En cet entre-deux du 77, ni complètement banlieue, ni complètement Paris, un jeune homme attend dans un abribus, fumant joint sur joint, tandis que le jour passe. Depuis la rentrée, lui et ses amis se sont éloignés : Enzo est devenu le traître ; la fille Novembre a repris son prénom et rangé ses poings au placard de ses désirs. Mais le grand Kevin a fait son apparition, ce grand gars du 93 avec sa dégaine et ses pompes classes, et le jeune homme a décidé, d'un coup, de rester avec lui dans l'abribus, tandis que les autres prenaient le car scolaire. Et puis, jour après jour, le jeune homme est resté, seul, et aujourd'hui sera un jour comme ceux d'avant, un jour de solitude qu'il peuplera de ses pensées et souvenirs.

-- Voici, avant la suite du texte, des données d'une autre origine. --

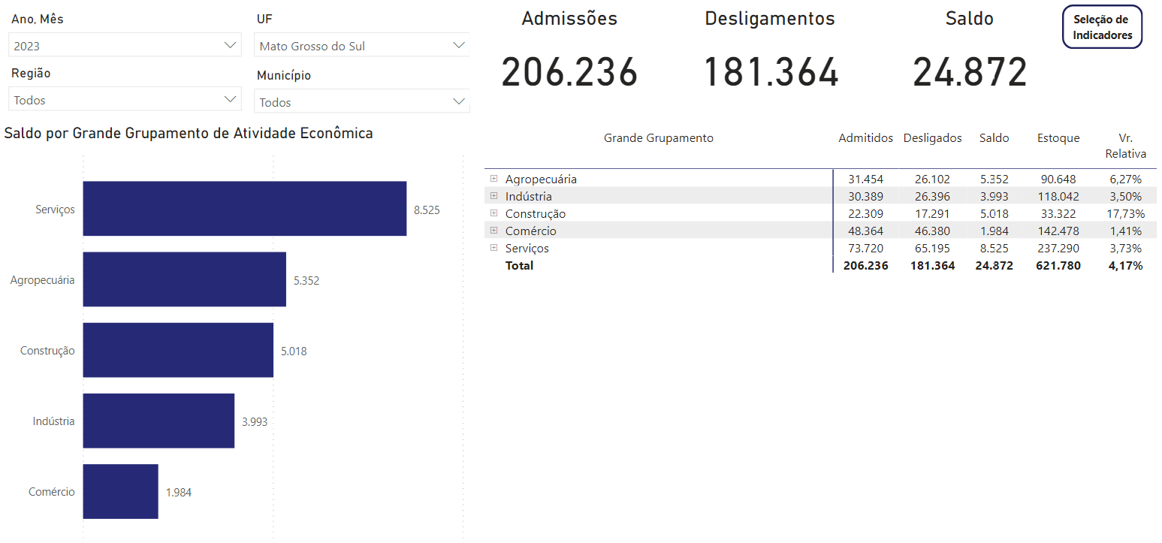
Task: Open the Município dropdown
Action: tap(361, 102)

« 77 » est le premier roman de Marin Fouqué, c'est aussi un ovni littéraire étonnant et détonnant. « 77 » prend la forme d'un monologue intérieur continu seulement ponctué, çà et là, de couleurs écrites en majuscules, celles des voitures qui passent devant l'abribus et viennent hacher, pour un temps, le flux des pensées qui roule dans la tête du jeune homme. Il faut lire « 77 » d'une traite pour mieux entrer dans sa couleur, se laisser porter par le torrent des souvenirs de cet adolescent, dont on comprend peu à peu la construction et la souffrance qui l'anime. A l'image du département où il vit, il incarne l'entre deux d'un âge : plus enfant mais pas complètement adulte ; en quête d'amis, de reconnaissance, mais le plus souvent rejeté, mis à la marge d'un monde qui ne veut pas de lui. Alors se déplient ses doutes, errances, méandres et se dessine la vacuité d'un être en quête d'identité, entouré par des congénères guère aidants.

« 77 » c'est aussi le souffle d'un style à nul autre pareil, une écriture affutée à l'encre du labeur, qui sonne, résonne, comme un slam percutant, une chanson triste, une litanie sans dieux. le rythme parfois s'emballe et quelques fioritures linguistiques (articles, verbes, …) passent à la trappe pour que l'écho des mots frappe encore mieux l'esprit. Forme et fond se complètent, s'entremêlent et se fondent et l'on est vite saisit par une lecture qu'on ne peut plus quitter.

En filigrane surgissent des questions identitaires : qui faut-il devenir ? Celui que les autres nous assignent à être ? La case sociale pré-remplie par son environnement ? Ou bien cherchera-t-on à devenir soi, quoi qu'il en soit du désir des autres ? « 77 » est un premier roman magistral qui cogne aussi sûrement que les bonnes terres grasses du sud 77.